Permasalahan: Kutip persis bagian dari berita tentang rupiah dan Wall Street, mulai dari kata-kata yang memuat "Namun sayangnya, pada" dan berhenti setelah "persen menjadi 11.010,98.".

Teks Halaman:
# # #
Mengutip data Bloomberg, Sabtu, 8 Agustus 2020, nilai tukar rupiah pada awal pekan ini atau tepatnya Senin, 3 Agustus, berada di level Rp14.630 per USD. Kemudian pada Selasa, 4 Agustus, nilai tukar rupiah menguat tipis ke level Rp14.625 per USD. Bahkan, pada Rabu, 5 Agustus, mata uang Garuda melonjak tajam ke level Rp14.550 per USD.
Namun sayangnya, pada Kamis, 6 Agustus, penguatan rupiah terhenti karena harus tertekan ke levvel Rp14.585 per USD. Bahkan, mata uang Garuda harus rela kembali terhantam di akhir pekan atau pada Jumat, 7 Agustus, ke level Rp14.625 per USD. Rupiah mulai tertekan usai Badan Pusat Statistik (BPS) merilis pertumbuhan ekonomi Indonesia yang terkontraksi.
Di sisi lain, bursa saham Amerika Serikat berakhir bervariasi pada akhir perdagangan Jumat waktu setempat (Sabtu WIB), karena investor mempelajari rilis data laporan pekerjaan Juli yang baru dirilis. Di sisi lain, kasus infeksi covid-19 yang kian meningkat masih membayangi pergerakan bursa saham Wall Street.
Indeks Dow Jones Industrial Average naik 46,50 poin atau 0,17 persen menjadi 27.433,48. Sedangkan S&P 500 naik 2,12 poin atau 0,06 persen menjadi 3.351,28. Indeks Komposit Nasdaq turun 97,09 poin atau 0,87 persen menjadi 11.010,98.
Sebanyak delapan dari 11 sektor utama S&P 500 ditutup lebih tinggi, dengan sektor keuangan memimpin kenaikan 2,18 persen. Sedangkan sektor teknologi merosot 1,56 persen, menjadi kelompok dengan kinerja terburuk.
Sementara itu, perusahaan Tiongkok yang terdaftar di AS diperdagangkan lebih rendah, dengan semua 10 saham teratas berdasarkan bobot dalam indeks 50 Tiongkok yang Terdaftar di S&P AS mengakhiri hari dengan catatan suram.
Dolar rebound dari posisi terendah dua tahun setelah data payrolls atau angka penggajian non-pertanian AS menunjukkan 1,763 juta orang dipekerjakan pada Juli, lebih baik dari perkiraan, meski lebih rendah dibandingkan rekor kenaikan 4,791 juta pada Juni, serta karena ketegangan terbaru Amerika Serikat-Tiongkok.
# # #
Entri yang Diberikan:
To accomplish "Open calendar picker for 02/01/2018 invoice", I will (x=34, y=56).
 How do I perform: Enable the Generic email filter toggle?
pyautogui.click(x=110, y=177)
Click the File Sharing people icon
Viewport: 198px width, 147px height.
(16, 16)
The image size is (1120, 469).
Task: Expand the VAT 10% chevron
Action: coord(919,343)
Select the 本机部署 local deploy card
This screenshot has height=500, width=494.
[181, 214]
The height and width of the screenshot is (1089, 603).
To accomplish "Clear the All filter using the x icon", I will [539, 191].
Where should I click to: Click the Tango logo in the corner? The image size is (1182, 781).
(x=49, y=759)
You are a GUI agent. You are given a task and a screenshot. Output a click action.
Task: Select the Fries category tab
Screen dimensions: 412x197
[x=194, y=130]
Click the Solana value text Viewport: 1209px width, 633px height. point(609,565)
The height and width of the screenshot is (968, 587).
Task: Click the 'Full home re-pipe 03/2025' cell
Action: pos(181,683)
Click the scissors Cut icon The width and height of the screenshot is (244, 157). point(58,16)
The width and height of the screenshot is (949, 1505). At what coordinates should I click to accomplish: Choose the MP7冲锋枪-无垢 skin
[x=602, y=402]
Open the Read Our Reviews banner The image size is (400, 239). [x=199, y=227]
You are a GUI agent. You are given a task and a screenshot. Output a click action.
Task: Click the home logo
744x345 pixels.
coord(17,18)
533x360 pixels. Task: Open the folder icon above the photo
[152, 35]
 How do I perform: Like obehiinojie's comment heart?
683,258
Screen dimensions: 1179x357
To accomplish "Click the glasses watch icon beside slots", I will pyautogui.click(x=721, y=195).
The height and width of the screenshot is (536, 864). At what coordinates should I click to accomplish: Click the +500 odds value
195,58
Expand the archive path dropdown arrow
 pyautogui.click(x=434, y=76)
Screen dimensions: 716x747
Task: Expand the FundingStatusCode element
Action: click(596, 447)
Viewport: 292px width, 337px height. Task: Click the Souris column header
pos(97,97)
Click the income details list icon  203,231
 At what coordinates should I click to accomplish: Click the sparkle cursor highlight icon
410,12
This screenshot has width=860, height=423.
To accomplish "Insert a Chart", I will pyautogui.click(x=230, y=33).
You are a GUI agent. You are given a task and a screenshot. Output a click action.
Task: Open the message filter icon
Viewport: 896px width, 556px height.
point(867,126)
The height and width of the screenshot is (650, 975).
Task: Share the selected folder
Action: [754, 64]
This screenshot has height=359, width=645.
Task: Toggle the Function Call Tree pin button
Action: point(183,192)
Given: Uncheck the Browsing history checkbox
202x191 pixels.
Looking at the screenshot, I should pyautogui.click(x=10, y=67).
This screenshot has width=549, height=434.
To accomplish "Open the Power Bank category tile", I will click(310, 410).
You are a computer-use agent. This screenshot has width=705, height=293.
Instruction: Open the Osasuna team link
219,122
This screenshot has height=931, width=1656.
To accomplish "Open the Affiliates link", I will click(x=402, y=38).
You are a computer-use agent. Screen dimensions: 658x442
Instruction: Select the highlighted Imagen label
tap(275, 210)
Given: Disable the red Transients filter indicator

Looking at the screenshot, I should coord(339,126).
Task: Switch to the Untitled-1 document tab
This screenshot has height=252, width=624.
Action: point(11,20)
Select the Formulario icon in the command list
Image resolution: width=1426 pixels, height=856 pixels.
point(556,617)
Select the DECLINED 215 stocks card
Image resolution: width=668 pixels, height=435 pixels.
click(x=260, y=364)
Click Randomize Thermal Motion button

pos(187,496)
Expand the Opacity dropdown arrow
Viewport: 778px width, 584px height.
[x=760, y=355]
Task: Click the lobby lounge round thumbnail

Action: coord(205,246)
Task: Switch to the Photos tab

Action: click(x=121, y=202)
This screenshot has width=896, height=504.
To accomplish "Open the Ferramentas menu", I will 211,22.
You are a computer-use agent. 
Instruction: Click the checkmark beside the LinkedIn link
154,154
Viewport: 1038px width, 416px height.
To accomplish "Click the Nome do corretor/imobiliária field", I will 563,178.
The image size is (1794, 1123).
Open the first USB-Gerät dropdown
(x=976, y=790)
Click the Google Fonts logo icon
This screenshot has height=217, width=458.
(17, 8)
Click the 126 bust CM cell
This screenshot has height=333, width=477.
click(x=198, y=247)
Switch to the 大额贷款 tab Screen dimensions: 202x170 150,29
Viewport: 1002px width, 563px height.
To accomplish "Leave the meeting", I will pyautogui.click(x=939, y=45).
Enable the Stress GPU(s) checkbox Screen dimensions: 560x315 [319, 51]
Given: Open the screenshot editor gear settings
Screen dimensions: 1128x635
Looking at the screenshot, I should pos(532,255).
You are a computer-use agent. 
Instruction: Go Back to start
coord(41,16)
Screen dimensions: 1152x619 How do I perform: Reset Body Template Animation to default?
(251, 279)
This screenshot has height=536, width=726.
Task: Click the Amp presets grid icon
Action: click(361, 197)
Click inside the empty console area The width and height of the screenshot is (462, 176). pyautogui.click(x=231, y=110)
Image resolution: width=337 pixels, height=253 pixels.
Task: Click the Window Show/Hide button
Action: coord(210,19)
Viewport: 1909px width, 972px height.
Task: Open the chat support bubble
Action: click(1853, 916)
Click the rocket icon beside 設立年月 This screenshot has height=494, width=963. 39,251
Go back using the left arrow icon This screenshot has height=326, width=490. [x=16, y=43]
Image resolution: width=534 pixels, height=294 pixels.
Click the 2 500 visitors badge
# # #
Jawaban Tugas:
Namun sayangnya, pada Kamis, 6 Agustus, penguatan rupiah terhenti karena harus tertekan ke levvel Rp14.585 per USD. Bahkan, mata uang Garuda harus rela kembali terhantam di akhir pekan atau pada Jumat, 7 Agustus, ke level Rp14.625 per USD. Rupiah mulai tertekan usai Badan Pusat Statistik (BPS) merilis pertumbuhan ekonomi Indonesia yang terkontraksi.
Di sisi lain, bursa saham Amerika Serikat berakhir bervariasi pada akhir perdagangan Jumat waktu setempat (Sabtu WIB), karena investor mempelajari rilis data laporan pekerjaan Juli yang baru dirilis. Di sisi lain, kasus infeksi covid-19 yang kian meningkat masih membayangi pergerakan bursa saham Wall Street.
Indeks Dow Jones Industrial Average naik 46,50 poin atau 0,17 persen menjadi 27.433,48. Sedangkan S&P 500 naik 2,12 poin atau 0,06 persen menjadi 3.351,28. Indeks Komposit Nasdaq turun 97,09 poin atau 0,87 persen menjadi 11.010,98.